A new government report finds that women with children under 18 earn less than women without minor children, while men with kids under 18 earn more than men without younger kids.
Experts say it’s further proof that, despite the many gains women have made in education and workplace equality in recent decades, moms are still at risk of earning less just because they also are parents.
“I think parenthood is like the new site of gender discrimination,” said Michelle Budig, a sociology professor at the University of Massachusetts at Amherst.
Budig’s research has shown that women generally make less money for each child they have, even after accounting for factors that would explain a salary reduction, like taking time off for child-rearing and career choice.
Men, on the other hand, are more likely to see an earnings boost for being married and having kids, also after accounting for other external factors that would impact earnings, according to Budig's research.
The Bureau of Labor Statistics report looked at the median — or midpoint — of weekly earnings for full-time workers. They found that in 2012 women with children under 18 had median weekly earnings of $680, while women without children under 18 had median weekly earnings of $697.
Meanwhile, men with kids under 18 had median weekly earnings of $946, compared with $799 for men without minor children.
Overall, the Bureau of Labor Statistics analysis showed that in 2012 women earned about 81 percent of what men earned in a usual week.
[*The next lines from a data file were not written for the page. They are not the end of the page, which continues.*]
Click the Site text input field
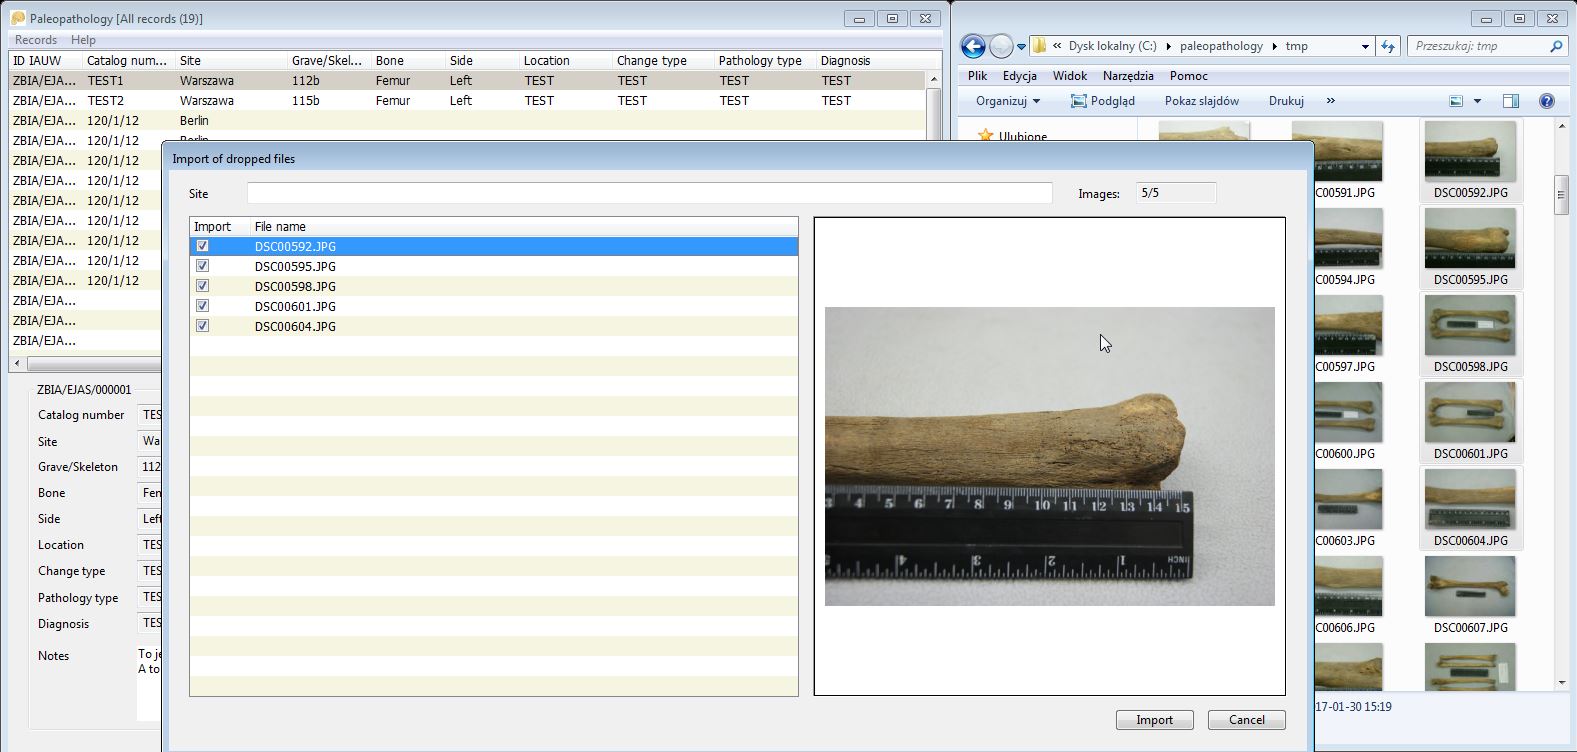 649,193
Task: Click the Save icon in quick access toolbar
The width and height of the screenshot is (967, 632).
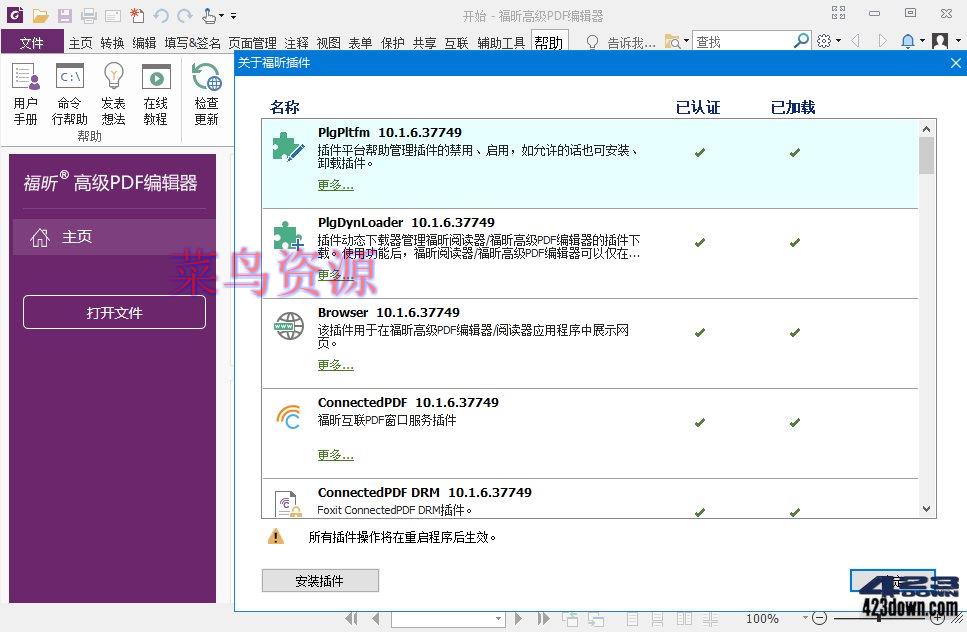Action: click(x=64, y=15)
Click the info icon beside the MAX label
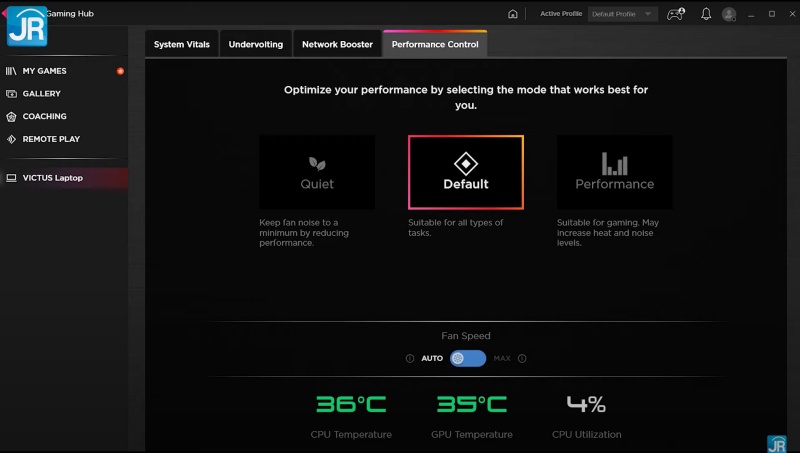The image size is (800, 453). click(x=522, y=358)

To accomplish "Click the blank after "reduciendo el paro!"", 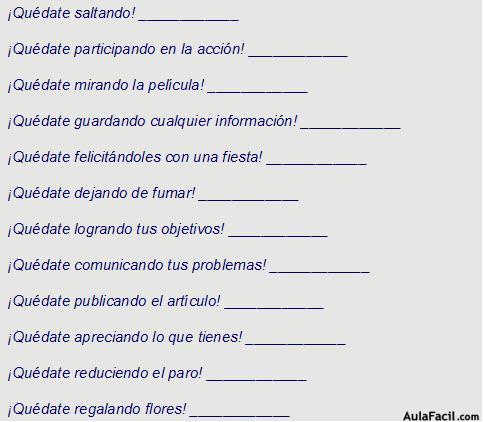I will tap(256, 377).
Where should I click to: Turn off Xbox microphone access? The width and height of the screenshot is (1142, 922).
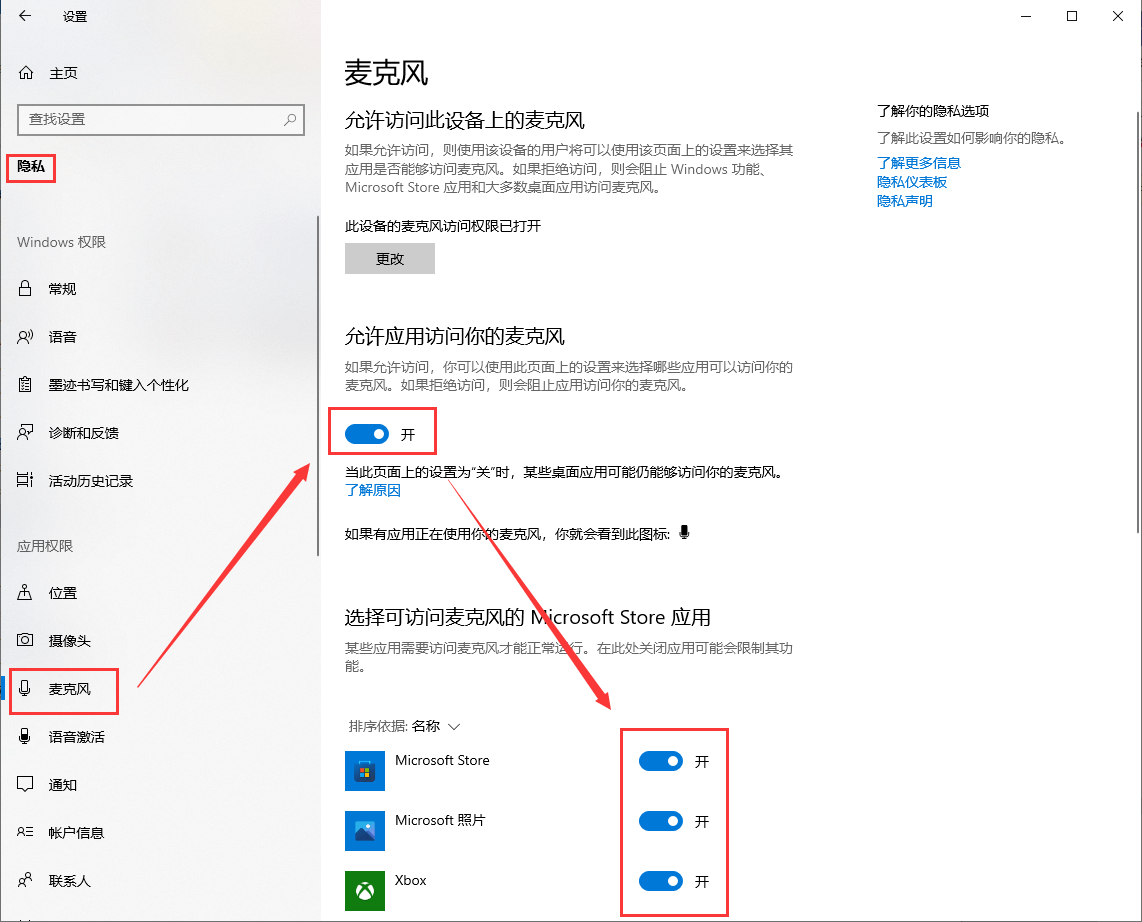(661, 881)
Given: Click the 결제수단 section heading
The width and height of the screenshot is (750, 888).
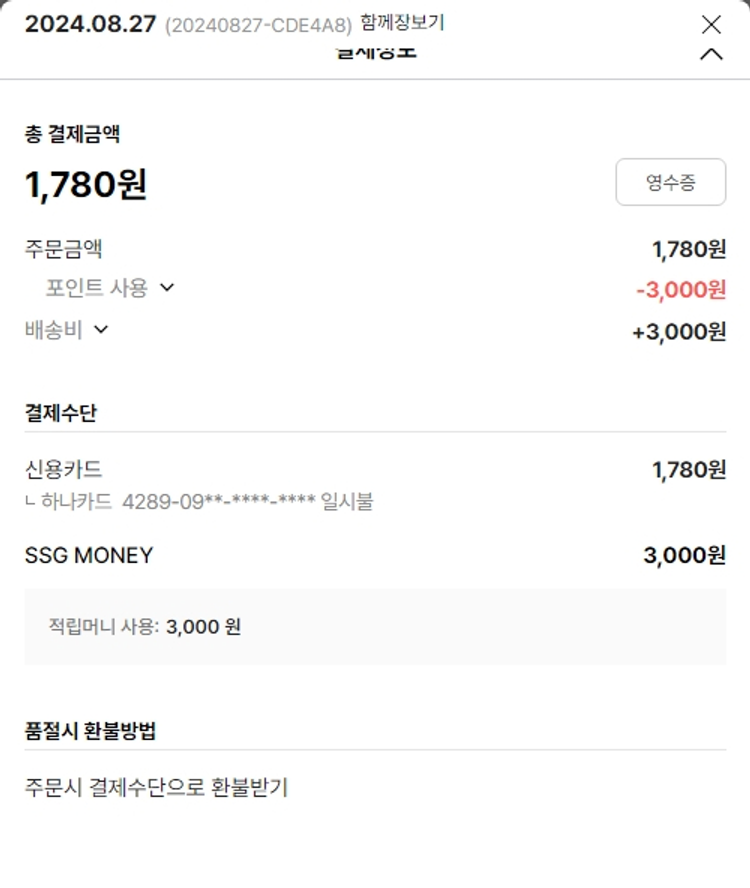Looking at the screenshot, I should 60,412.
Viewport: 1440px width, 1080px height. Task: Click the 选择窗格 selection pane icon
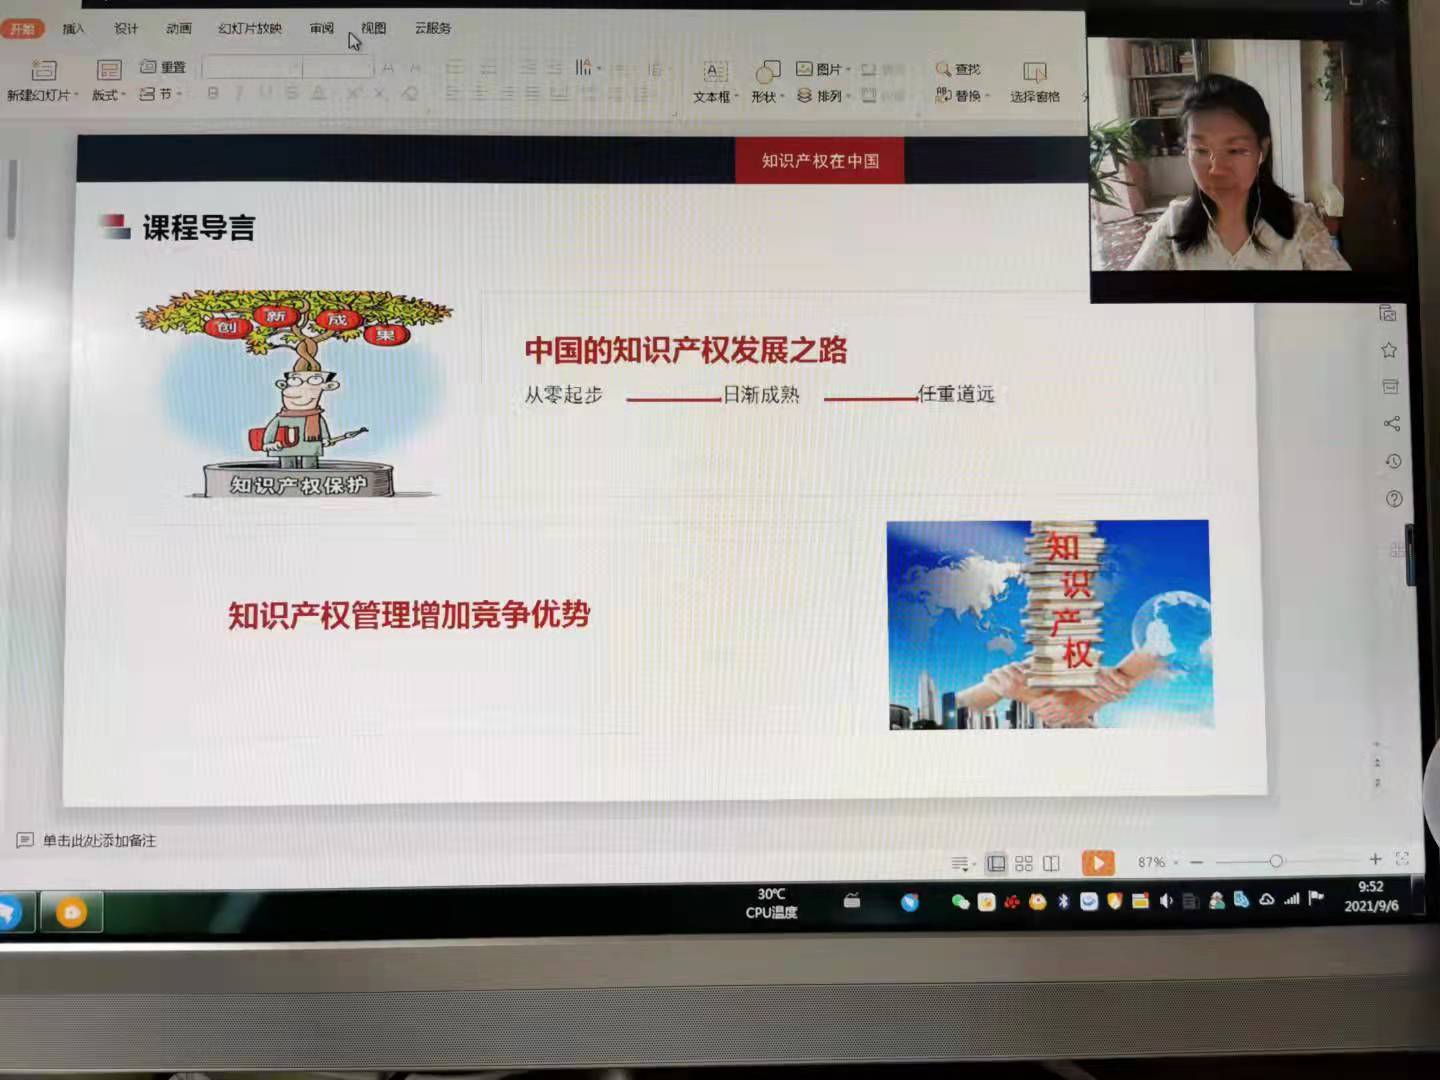tap(1034, 81)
That’s a much narrower gap than when the government started tracking the data in 1979, but the improvements have become much slower and less steady in the past decade or so.
The gap between men’s and women’s earnings exists at all age levels, but it is generally narrower when workers are young. Then, it widens more significantly starting around age 35, according to the latest BLS data.
Experts say that widening gap could partly be explained by other factors, such as the fact that women are generally starting off with lower salaries and less lucrative careers, and find it harder to catch up over time. But many argue parenthood also is likely playing a role.
Of course, some moms are choosing to take less ambitious — and thus lower-paying — jobs because they don’t want to be away from home as much or they have more child-rearing responsibilities. But Francine Blau, an economics professor at Cornell University, said the problem happens when women who don’t want to make those trade-offs are nonetheless treated as if they will be less productive because they have children.
“If employers believe on average that women with children would be less good workers, then they might discriminate against all women with children,” she said.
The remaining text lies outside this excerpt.